The same team that tied the first "quantum nodes" in a super-liquid several years ago had already discovered that the nodes were disintegrating or "unbundling" shortly after their formation before becoming a whirlwind. Researchers also produce the first "film" of the disintegration process, and they describe their work in a recent book in Physical Letter Review.
A mathematician would probably define a true knot as a kind of pretzel, or knit circle. A quantum node is a little different. It consists of rings or loops, similar to particles, which connect to each other exactly once. The quantum node is a soliton-like topologically stable, that is, it is a quantum object that acts as a traveling wave, which continues to roll at a constant speed without losing its shape.
Physicists have long believed that it should be possible for such nodal structures to be formed in quantum fields, but it has been a challenge to produce them in the laboratory. So there was considerable excitement in early 2016 when researchers at the University of Aalto in Finland and Amherst College in the US announced that they had done a feat in natural physics. The knots created by Mikko Möttönen of Aalto and David & # 39; s Hall of Amherst looked like smoke rings.
Hall and Möttönen used the quantum state of a substance known as Bose-Einstein Condensate (BEC) as their medium – technical superfluidity.
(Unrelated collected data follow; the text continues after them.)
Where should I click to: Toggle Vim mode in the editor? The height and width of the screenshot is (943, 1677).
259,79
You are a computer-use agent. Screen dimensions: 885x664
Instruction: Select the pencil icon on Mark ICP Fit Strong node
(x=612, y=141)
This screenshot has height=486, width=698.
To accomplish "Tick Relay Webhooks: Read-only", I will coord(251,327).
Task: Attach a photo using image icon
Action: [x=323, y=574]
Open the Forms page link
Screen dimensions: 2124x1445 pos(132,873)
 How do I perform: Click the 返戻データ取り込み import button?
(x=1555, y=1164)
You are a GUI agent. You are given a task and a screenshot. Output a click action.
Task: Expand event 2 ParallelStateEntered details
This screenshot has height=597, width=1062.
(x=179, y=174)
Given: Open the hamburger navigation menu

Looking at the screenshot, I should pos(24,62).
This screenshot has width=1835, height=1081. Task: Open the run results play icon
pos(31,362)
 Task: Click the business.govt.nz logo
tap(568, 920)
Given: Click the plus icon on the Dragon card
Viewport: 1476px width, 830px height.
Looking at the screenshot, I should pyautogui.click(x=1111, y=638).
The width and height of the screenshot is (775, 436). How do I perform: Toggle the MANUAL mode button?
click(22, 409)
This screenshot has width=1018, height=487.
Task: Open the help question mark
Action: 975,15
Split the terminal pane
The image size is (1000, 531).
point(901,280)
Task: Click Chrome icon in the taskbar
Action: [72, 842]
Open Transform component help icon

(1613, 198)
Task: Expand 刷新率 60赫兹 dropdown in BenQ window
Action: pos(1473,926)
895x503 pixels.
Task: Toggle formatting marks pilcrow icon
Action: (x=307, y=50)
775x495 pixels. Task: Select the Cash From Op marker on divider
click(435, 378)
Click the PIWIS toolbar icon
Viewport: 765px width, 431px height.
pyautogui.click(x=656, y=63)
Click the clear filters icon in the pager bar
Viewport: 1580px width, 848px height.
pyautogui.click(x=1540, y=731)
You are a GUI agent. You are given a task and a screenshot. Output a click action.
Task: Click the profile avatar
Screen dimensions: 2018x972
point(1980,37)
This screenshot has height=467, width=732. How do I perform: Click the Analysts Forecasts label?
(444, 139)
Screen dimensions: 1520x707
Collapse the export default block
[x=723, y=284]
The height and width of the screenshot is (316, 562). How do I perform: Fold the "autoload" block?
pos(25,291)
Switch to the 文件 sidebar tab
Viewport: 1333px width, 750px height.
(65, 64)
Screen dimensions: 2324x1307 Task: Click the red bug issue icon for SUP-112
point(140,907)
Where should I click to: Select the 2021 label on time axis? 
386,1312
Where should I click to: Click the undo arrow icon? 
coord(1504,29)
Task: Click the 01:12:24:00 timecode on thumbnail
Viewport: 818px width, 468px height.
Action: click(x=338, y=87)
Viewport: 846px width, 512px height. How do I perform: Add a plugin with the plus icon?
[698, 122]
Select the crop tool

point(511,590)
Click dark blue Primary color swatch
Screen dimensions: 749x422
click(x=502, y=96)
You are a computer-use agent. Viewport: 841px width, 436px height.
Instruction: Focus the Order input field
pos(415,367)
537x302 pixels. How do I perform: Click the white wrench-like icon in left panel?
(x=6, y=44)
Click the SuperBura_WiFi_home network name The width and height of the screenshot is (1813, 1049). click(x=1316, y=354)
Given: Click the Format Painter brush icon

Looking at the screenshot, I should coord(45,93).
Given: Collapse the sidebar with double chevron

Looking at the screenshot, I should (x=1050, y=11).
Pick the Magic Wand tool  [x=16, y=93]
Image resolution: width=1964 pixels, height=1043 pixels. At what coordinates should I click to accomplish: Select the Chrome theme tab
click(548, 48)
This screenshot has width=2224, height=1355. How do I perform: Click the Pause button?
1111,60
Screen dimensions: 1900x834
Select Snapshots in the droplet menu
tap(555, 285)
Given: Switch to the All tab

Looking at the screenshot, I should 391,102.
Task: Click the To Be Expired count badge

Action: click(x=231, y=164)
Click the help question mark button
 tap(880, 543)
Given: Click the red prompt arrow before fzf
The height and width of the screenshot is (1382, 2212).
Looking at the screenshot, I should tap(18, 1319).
Then they "tied" the nodes, manipulating magnetic fields. If you think of a quantum field as points in space, each of which has an orientation – like arrows, all pointed up, for example – the nucleus of a quantum node will be a circle where all the arrows point down, similar to the image of a god yarn, "If you follow the line on the magnetic field, it will go to the center, but at the last moment it will peel off in a perpendicular direction, "Hall tells Gizmodo in 2016." It's one particular way of turning those arrows that gives you that related configuration. "
They eventually became so e in the creation of quantum nodes that they were able to make small films of exotic structures, but it was not yet clear what would happen to the quantum nodes over time. Of course, they were topologically stable. But Hall and Möttönen believed that the nodes they have to shrink over time as a means of minimizing their energy, in the same way that a balloon naturally takes on a spherical shape or a ball "wants" to roll over a hill, thereby minimizing its potential energy. In other words, quantum nodes may not be dynamically stable, escaping from their existence before the collapse of their superfluid medium. If they manage to outlive their super-liquid environment, they would be effectively stable.
Since then, the group has gained even more control over the BEC environment, enabling them to detect node breakdown and the formation of a new type of topological defect (vortex). After creating a node through a carefully structured magnetic field, they "disturb" the BEC by removing the field and depicting what happens next. The experiment showed two distinct steps in the decay process. At first, the node remained stable until several (ferromagnetic islands) evolved into the (non-magnetic) BEC. But then the knot dissolved after a few hundred milliseconds and the ferromagnetic islands migrated to the ends of the BEC, leaving a nonmagnetic nucleus in the center. Finally, a vortex of atomic rotation formed between the two magnetic regions of BEC.
"The fact that a node is falling apart is surprising, since topological structures such as quantum nodes are usually extremely stable," said co-author Tuomas Ollikainen. "This is exciting for the field as well, because our observation that a three-dimensional quantum defect breaks down into a one-dimensional defect has not been observed so far in these quantum gas systems." influence on current research on the construction of topological quantum computers. Such a device would be interwoven into various topologically stable structures, making the computer more robust against errors. This last finding shows that time can be an important consideration given the speed of node breakdown.
"It would be great to see this technology being used someday in a practical application that could happen," Mötönen said. "Our recent results show that although quantum nodes in atomic gases are exciting, you have to be quick to use them before decoupling. Thus, the first applications are likely to be found in other systems. "
DOI: Physical examination letters 2019. 10.1103 / PhysRevLett.123.163003 (Per DOI).